The alpha UI show the suspended tx reaches 45.46K+...

image

My exploration of the Problem

I debug the alpha in my local env and make the break point according to the error stacktrace. Then I found what cause the probleam.

when alpha found the global tx is timed out, the global tx state will be set to SUSPEND,and will stop the sagaActor.

image

before stopping, it will save the GlobalTransaction to the es. The NPE happens when building the subTransaction.

image

although the global tx is SUSPEND, the sub tx is still active and its endtime is null, and then cause NPE here.

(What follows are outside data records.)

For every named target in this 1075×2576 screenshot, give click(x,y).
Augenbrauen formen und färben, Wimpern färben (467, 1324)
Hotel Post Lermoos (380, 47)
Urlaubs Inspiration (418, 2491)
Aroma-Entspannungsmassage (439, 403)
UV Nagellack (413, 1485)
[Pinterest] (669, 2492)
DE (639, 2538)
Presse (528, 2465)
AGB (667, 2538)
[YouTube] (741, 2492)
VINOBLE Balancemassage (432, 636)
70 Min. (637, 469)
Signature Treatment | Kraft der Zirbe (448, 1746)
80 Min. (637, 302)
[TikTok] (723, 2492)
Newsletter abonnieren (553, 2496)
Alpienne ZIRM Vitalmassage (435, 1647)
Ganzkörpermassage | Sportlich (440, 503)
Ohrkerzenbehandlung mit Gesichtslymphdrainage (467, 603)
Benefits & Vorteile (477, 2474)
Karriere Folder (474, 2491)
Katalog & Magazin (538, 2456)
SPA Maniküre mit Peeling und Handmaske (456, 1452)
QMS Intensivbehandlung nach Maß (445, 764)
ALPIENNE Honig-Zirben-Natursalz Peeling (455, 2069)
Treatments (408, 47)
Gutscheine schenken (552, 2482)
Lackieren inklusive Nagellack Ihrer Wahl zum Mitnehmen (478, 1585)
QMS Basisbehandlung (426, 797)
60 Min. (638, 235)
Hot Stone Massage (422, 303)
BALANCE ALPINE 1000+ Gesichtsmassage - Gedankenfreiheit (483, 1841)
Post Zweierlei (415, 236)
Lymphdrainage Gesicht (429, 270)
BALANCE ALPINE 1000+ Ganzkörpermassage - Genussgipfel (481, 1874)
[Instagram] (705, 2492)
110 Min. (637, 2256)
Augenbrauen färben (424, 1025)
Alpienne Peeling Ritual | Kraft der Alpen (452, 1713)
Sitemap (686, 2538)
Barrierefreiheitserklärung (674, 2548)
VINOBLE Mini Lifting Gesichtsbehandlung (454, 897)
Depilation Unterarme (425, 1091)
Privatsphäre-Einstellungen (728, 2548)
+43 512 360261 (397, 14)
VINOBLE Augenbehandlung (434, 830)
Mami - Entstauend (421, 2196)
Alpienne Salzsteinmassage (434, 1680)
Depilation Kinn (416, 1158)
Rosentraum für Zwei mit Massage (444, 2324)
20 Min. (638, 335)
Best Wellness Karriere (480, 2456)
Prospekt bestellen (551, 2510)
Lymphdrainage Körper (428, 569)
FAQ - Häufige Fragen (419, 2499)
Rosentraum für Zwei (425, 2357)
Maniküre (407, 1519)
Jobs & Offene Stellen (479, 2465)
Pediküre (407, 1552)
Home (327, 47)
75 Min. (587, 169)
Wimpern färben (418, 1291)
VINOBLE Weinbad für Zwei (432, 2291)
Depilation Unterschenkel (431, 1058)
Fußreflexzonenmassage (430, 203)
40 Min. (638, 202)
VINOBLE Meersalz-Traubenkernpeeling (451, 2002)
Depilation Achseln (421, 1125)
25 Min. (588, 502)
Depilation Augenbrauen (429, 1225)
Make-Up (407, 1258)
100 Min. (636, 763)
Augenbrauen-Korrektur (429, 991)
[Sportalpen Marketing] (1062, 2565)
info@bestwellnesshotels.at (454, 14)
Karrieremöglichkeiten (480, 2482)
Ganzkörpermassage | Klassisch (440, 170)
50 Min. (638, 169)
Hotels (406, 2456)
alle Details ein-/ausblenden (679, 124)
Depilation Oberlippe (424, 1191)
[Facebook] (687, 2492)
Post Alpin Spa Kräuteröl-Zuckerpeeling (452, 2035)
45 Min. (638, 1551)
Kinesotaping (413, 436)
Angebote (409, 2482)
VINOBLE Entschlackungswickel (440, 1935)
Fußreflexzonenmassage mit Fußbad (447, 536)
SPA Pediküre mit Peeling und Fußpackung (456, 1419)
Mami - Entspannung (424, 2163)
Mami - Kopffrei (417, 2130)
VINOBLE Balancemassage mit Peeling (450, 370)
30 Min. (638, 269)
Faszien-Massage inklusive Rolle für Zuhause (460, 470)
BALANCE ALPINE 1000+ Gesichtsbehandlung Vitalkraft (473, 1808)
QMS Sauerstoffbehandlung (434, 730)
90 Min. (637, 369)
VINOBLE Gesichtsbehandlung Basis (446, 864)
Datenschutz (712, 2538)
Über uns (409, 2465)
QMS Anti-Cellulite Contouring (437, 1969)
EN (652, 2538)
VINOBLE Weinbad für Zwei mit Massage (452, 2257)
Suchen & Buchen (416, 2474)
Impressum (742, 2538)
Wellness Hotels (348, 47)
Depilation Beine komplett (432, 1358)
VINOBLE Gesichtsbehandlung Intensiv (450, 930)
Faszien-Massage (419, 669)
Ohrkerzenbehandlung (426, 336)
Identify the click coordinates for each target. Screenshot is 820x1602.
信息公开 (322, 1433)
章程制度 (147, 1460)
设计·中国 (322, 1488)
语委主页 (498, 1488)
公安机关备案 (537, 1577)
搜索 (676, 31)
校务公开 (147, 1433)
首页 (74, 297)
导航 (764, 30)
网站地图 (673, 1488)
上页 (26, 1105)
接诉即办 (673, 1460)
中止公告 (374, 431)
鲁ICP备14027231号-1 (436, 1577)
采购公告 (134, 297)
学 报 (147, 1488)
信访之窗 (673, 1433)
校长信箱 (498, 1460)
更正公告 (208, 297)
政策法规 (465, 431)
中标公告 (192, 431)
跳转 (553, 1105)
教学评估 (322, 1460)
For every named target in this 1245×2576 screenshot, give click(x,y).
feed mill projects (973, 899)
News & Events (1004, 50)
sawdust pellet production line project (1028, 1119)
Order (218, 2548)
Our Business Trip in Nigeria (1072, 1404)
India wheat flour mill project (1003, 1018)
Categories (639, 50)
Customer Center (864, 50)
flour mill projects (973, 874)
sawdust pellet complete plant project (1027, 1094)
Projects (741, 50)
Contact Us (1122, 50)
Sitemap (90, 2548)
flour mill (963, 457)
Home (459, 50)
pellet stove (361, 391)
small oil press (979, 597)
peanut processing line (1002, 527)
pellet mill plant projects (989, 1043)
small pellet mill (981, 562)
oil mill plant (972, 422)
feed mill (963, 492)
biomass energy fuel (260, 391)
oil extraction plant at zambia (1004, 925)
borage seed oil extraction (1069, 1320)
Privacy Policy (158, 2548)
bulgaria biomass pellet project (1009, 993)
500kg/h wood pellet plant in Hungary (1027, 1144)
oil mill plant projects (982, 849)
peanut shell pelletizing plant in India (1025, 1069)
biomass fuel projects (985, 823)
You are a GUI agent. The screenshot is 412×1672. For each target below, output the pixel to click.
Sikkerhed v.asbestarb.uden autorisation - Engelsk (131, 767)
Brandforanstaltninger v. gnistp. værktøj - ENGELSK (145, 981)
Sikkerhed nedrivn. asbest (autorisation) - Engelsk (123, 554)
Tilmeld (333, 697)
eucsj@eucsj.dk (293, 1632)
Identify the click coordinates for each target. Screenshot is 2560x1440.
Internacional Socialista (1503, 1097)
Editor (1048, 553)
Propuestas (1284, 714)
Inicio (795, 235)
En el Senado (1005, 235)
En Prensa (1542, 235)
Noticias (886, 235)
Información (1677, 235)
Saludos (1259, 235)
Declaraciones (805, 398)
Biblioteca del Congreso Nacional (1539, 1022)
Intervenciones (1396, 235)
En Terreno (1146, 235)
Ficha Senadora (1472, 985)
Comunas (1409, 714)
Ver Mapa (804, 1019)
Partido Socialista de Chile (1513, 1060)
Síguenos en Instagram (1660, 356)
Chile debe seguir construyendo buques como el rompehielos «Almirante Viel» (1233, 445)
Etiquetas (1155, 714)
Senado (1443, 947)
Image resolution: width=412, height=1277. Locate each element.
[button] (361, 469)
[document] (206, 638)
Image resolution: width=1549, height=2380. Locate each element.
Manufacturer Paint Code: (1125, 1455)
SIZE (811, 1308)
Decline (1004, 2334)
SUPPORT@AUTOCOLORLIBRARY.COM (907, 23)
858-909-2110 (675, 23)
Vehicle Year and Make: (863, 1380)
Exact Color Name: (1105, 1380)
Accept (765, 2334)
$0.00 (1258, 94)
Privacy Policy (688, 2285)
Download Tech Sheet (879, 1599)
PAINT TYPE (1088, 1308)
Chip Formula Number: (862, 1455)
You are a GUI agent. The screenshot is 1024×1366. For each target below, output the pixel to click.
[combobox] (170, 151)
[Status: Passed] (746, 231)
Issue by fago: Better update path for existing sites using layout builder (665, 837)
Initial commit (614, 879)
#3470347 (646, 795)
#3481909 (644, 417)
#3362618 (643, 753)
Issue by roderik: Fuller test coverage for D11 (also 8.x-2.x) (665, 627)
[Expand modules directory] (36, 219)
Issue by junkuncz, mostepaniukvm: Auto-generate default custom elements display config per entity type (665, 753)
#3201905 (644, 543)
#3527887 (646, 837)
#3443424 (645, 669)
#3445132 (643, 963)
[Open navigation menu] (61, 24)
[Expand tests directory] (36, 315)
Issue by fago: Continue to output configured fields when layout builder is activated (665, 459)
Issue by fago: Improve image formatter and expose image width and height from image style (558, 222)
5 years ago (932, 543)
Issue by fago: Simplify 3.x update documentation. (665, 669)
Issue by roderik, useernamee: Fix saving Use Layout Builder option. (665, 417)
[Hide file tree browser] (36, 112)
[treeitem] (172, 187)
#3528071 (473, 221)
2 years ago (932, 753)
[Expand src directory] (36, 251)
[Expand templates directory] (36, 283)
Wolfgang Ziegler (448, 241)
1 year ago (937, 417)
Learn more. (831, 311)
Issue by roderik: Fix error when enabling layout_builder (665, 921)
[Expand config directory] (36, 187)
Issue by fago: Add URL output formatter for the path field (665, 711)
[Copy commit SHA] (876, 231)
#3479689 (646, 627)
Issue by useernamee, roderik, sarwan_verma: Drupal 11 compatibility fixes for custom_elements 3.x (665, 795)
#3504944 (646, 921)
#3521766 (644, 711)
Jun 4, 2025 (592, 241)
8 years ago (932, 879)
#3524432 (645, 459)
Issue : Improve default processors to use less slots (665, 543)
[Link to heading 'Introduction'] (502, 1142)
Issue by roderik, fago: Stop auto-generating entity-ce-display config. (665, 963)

coolbeevip commented 3 years ago

Thank you, I need some time to deal with this problem

coolbeevip commented 3 years ago

This bug same as the JIRA issue SCB-2004 and has been fixed in #667

Richard-Yi commented 3 years ago

This bug same as the JIRA issue SCB-2004 and has been fixed in #667

sincerely Thanks for the reply. @coolbeevip But sorry, I didn’t figure out that these two are the same problem. Could you please explain more about it. And is the problem fixed in 0.0.7-SNAPSHOT

coolbeevip commented 3 years ago

This bug same as the JIRA issue SCB-2004 and has been fixed in #667

sincerely Thanks for the reply. @coolbeevip But sorry, I didn’t figure out that these two are the same problem. Could you please explain more about it. And is the problem fixed in 0.0.7-SNAPSHOT

You can try build 0.7.0-SNAPSHOT with branch master

Richard-Yi commented 3 years ago

This bug same as the JIRA issue SCB-2004 and has been fixed in #667

sincerely Thanks for the reply. @coolbeevip But sorry, I didn’t figure out that these two are the same problem. Could you please explain more about it. And is the problem fixed in 0.0.7-SNAPSHOT

You can try build 0.7.0-SNAPSHOT with branch master

@coolbeevip well, I tried 0.7.0-SNAPSHOT with branch master, the problem still exists and the exception stack trace is the same.

coolbeevip commented 3 years ago

This bug same as the JIRA issue SCB-2004 and has been fixed in #667

sincerely Thanks for the reply. @coolbeevip But sorry, I didn’t figure out that these two are the same problem. Could you please explain more about it. And is the problem fixed in 0.0.7-SNAPSHOT

You can try build 0.7.0-SNAPSHOT with branch master

@coolbeevip well, I tried 0.7.0-SNAPSHOT with branch master, the problem still exists and the exception stack trace is the same.

Hmm. I recently released docker https://hub.docker.com/repository/docker/coolbeevip/servicecomb-pack/tags?page=1&ordering=last_updated, can you try this again?

docker run \
  -p 8080:8080 \
  -p 8090:8090 \
  -p 5432:5432 \
  coolbeevip/servicecomb-pack:0.7.0-all-in-one